* PAGE EXTRACT *
···

Anurogryllus muticus, also known as De Geer's short-tailed cricket or simply short-tailed cricket (a name common to many Anurogryllus species) is a species of cricket in the family Gryllidae.

It is native to Bermuda, the West Indies, Central and South America. It is nocturnal and hides in a burrow by day.

==Taxonomy==
At one time, nearly all the short-tailed crickets in the United States were considered to belong to the species Anurogryllus muticus, the range of which extended from Canada to much of South America. In a revision of the genus made by T. Walker in 1973, Anurogryllus arboreus was split off on the basis of the calling behavior of the male, and on certain morphological differences. The range of A. muticus is now considered to include Bermuda, the West Indies, Central and South America as far south as southern Brazil while that of A. arboreus covers much of the continental United States.

There are two subspecies; A. muticus caraibeus (Saussure, 1874) is found in the West Indies, the type locality being Saint Thomas, U.S. Virgin Islands, and A. muticus muticus (De Geer, 1773) which is found in Central and South America, the type locality being Suriname.

···

* DATA FOR REVIEW *
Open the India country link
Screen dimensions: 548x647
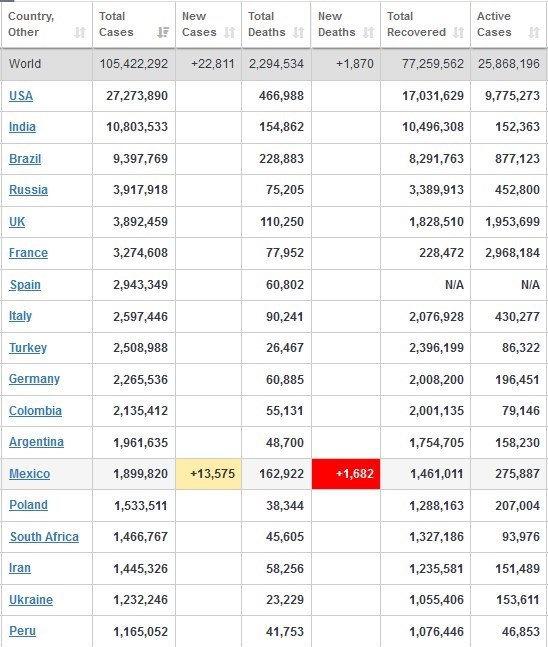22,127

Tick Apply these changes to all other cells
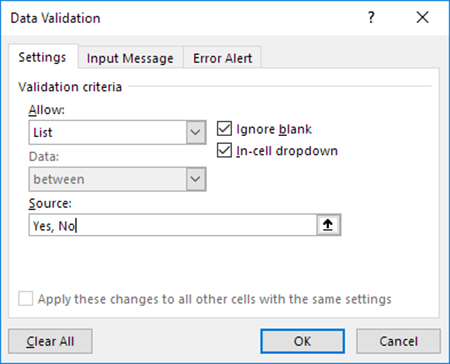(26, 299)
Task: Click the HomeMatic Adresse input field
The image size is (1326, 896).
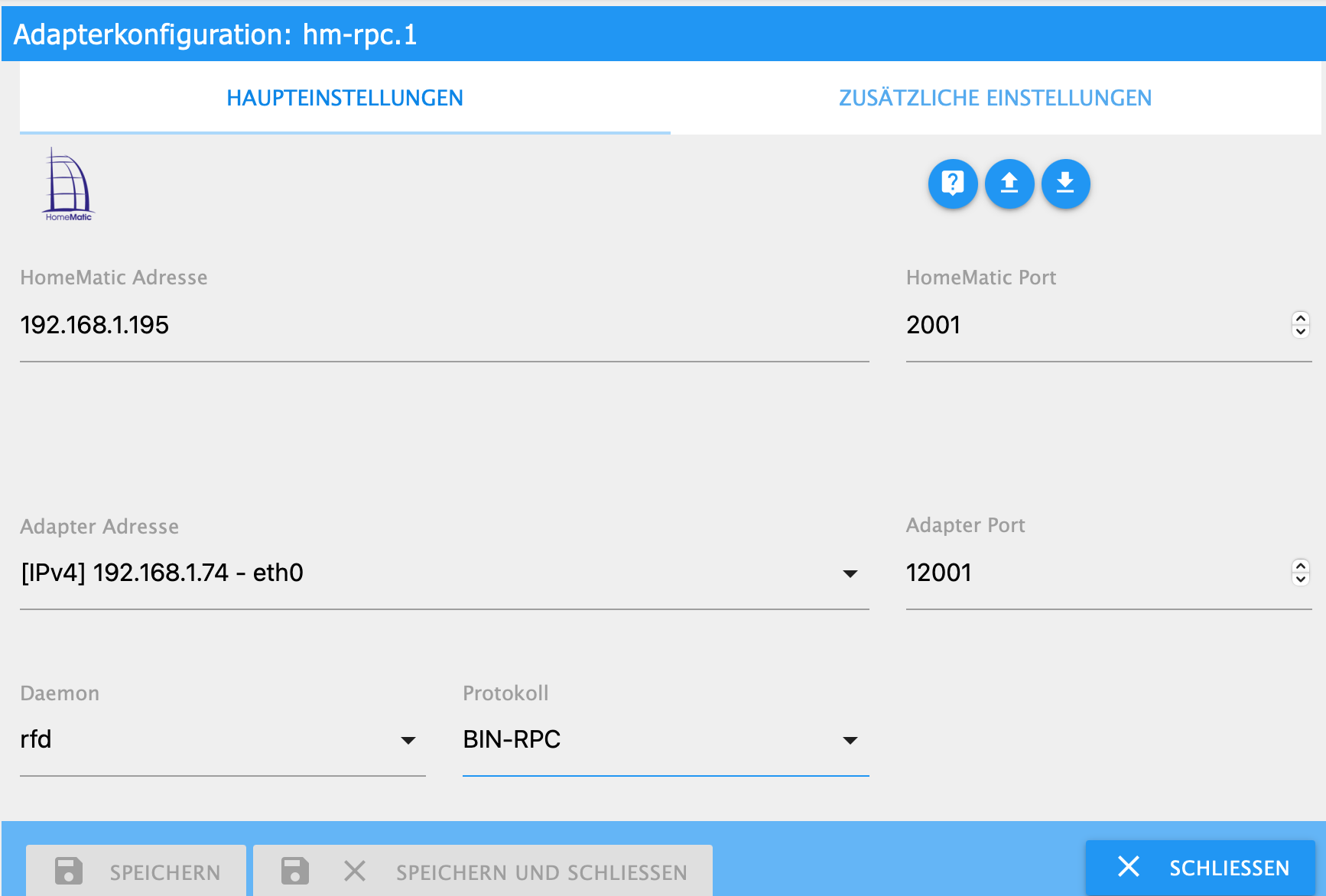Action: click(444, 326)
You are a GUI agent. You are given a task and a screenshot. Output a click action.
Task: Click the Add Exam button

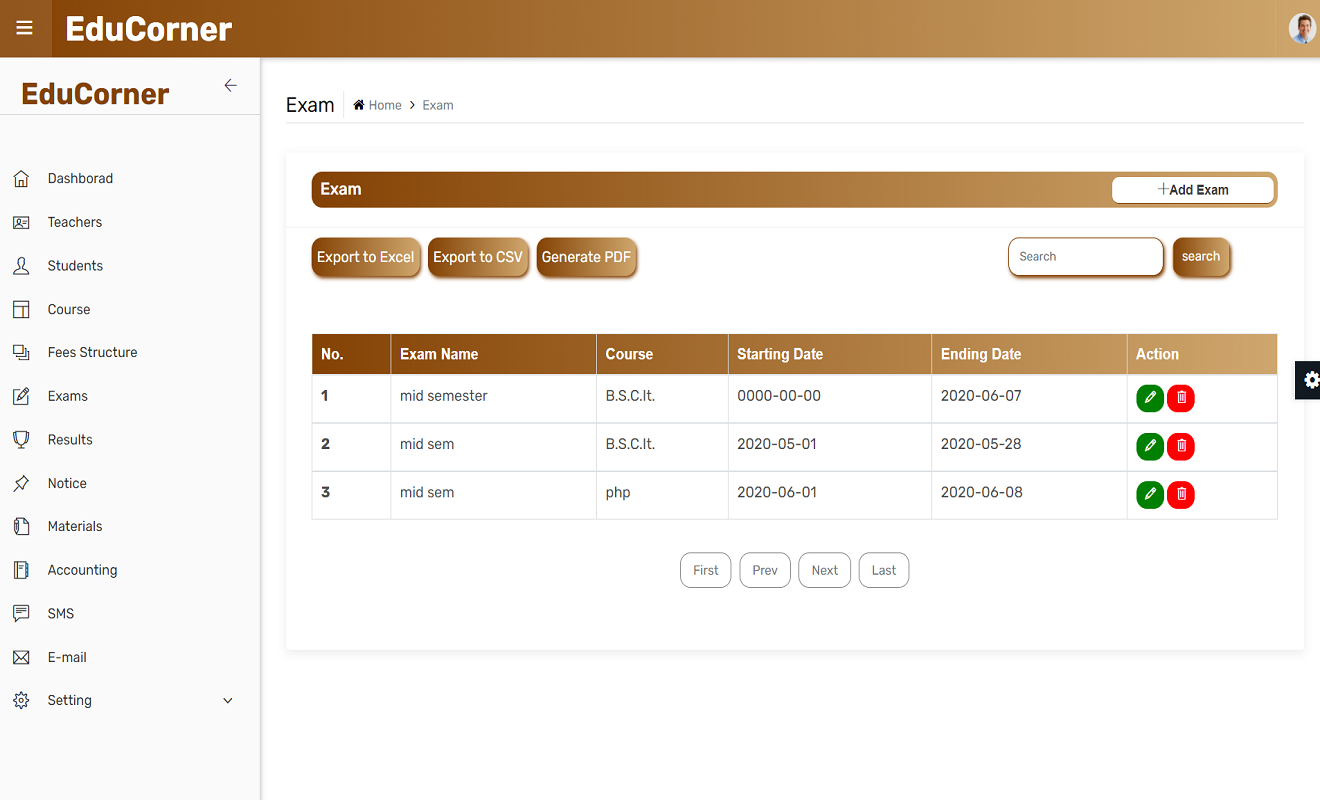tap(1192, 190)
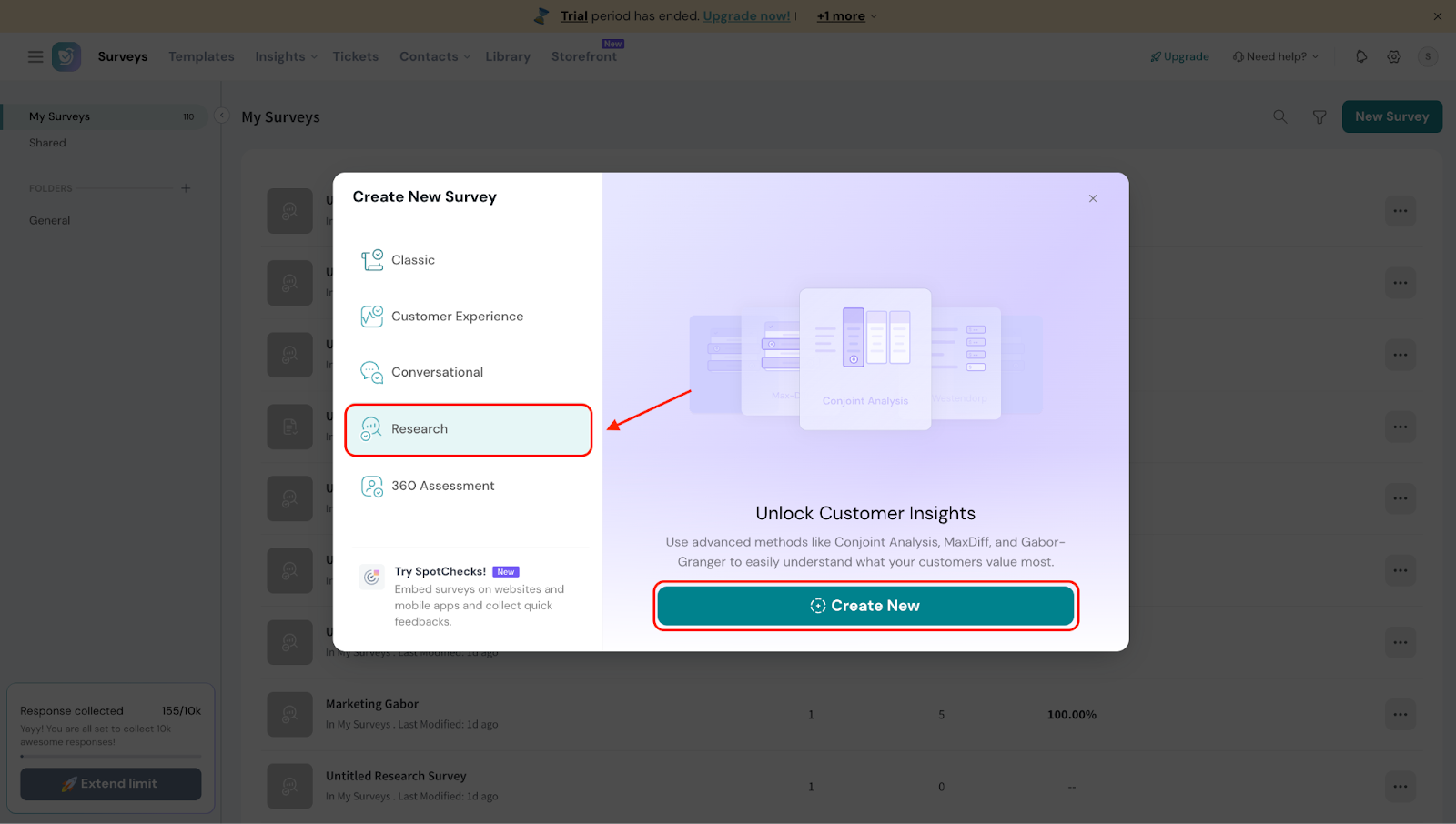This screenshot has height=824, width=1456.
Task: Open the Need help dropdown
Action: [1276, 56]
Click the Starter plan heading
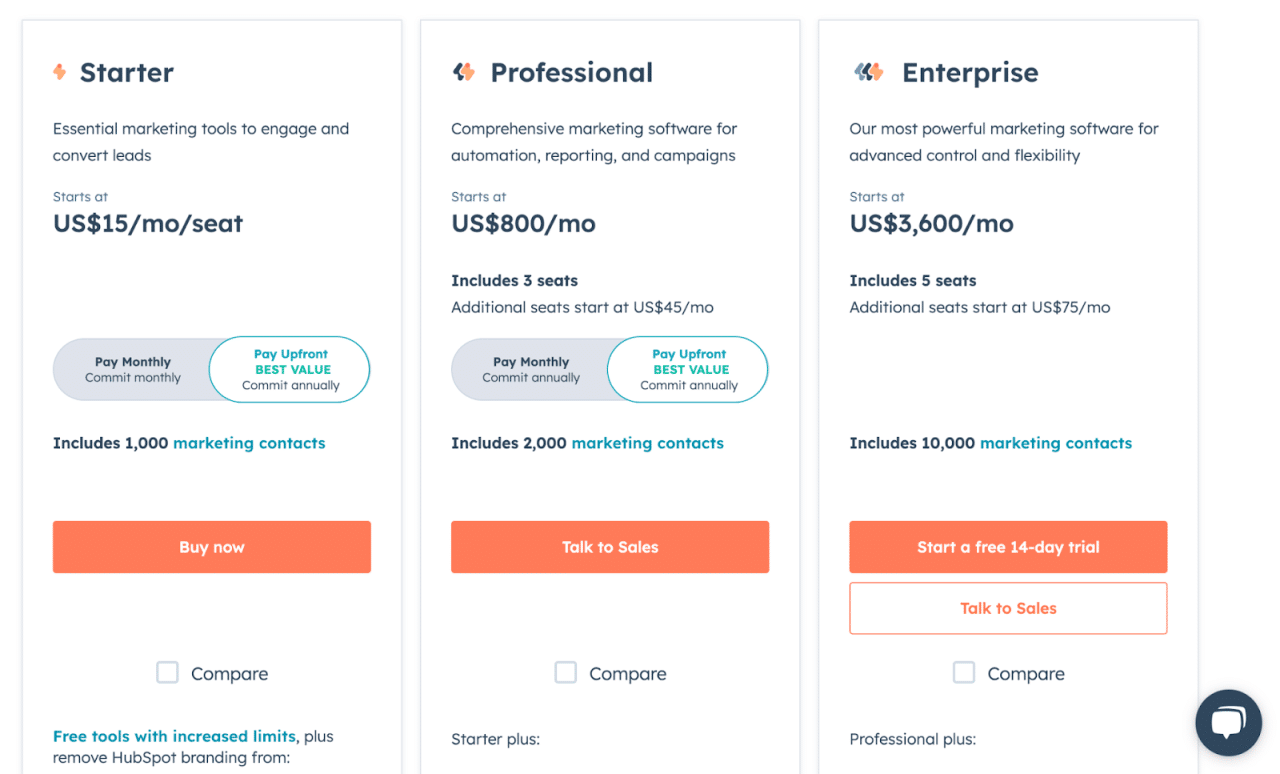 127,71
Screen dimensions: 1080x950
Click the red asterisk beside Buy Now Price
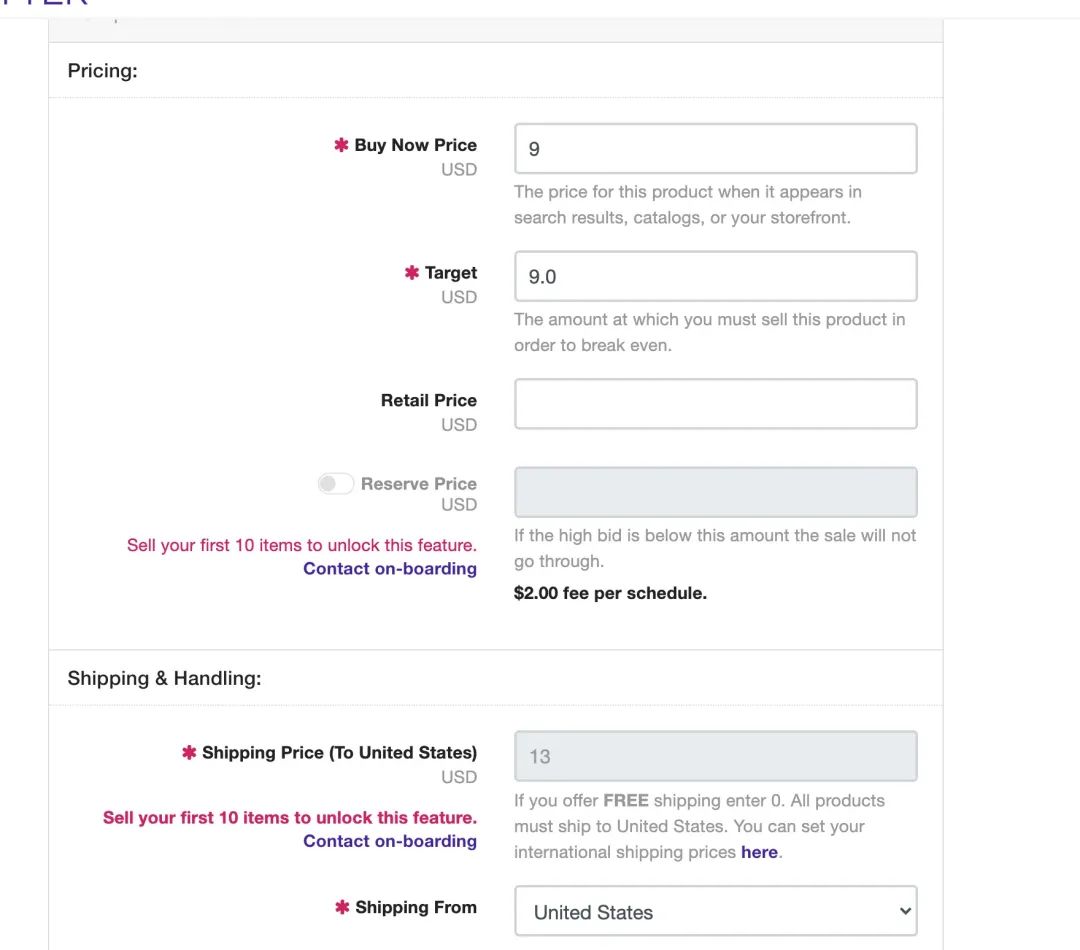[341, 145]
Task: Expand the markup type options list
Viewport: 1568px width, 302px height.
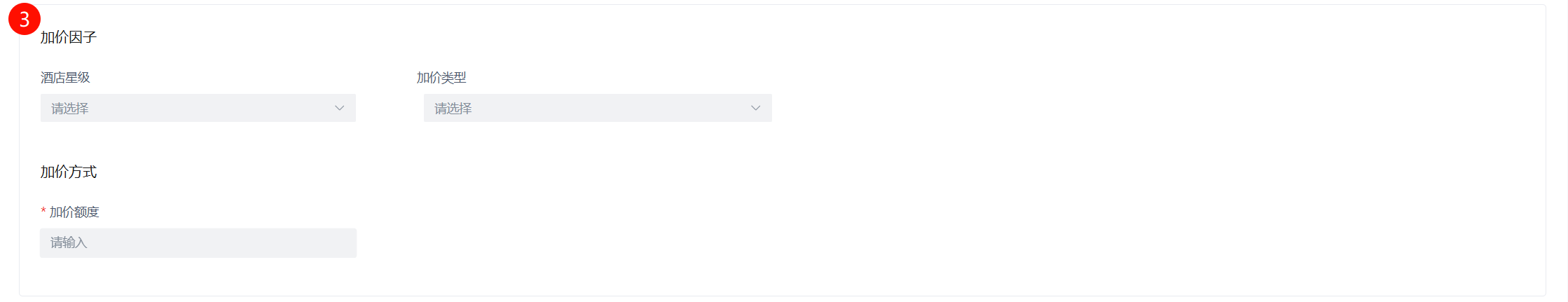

···

* TASK INSTRUCTIONS *
[a] In the text on Anurogryllus muticus, what grounds did T. Walker's 1973 revision of the genus use to separate Anurogryllus arboreus from A. muticus? Answer in one to three sentences.
[b] Write the next part of the text on Anurogryllus muticus. Carry on from its final sentence about the two subspecies and their type localities.

* EXERCISE RESPONSES *
[a] Walker split off Anurogryllus arboreus on the basis of the male's calling behavior. He also relied on certain morphological differences between the two.

[b]
==Description==
Anurogryllus muticus is a small, pale brown cricket with a very short ovipositor. The adults have wings, which is in contrast to A. arboreus which sheds its wings soon after maturing.

==Behavior==
Anurogryllus muticus is nocturnal, concealing itself in a burrow during the day. It forages at night and carries food into the burrow to side-chambers which it excavates. The entrance to the burrow is normally kept plugged except when its owner is outside. Its preferred food seems to be the clover Alysicarpus vaginalis and the burrow is often constructed close to this food source. This is particularly advantageous for females, which forage on this plant before egg-laying, transport time being minimised by its close proximity.

Males of A. muticus call to attract a mate; the call is made during much of the night which is in contrast to A. arboreus which only calls for a period of two to three hours shortly after sunset. Much energy is expended on calling and although the cricket metabolises both carbohydrates and lipids when at rest, while calling it mostly metabolises the lipids which have been stored in the testes.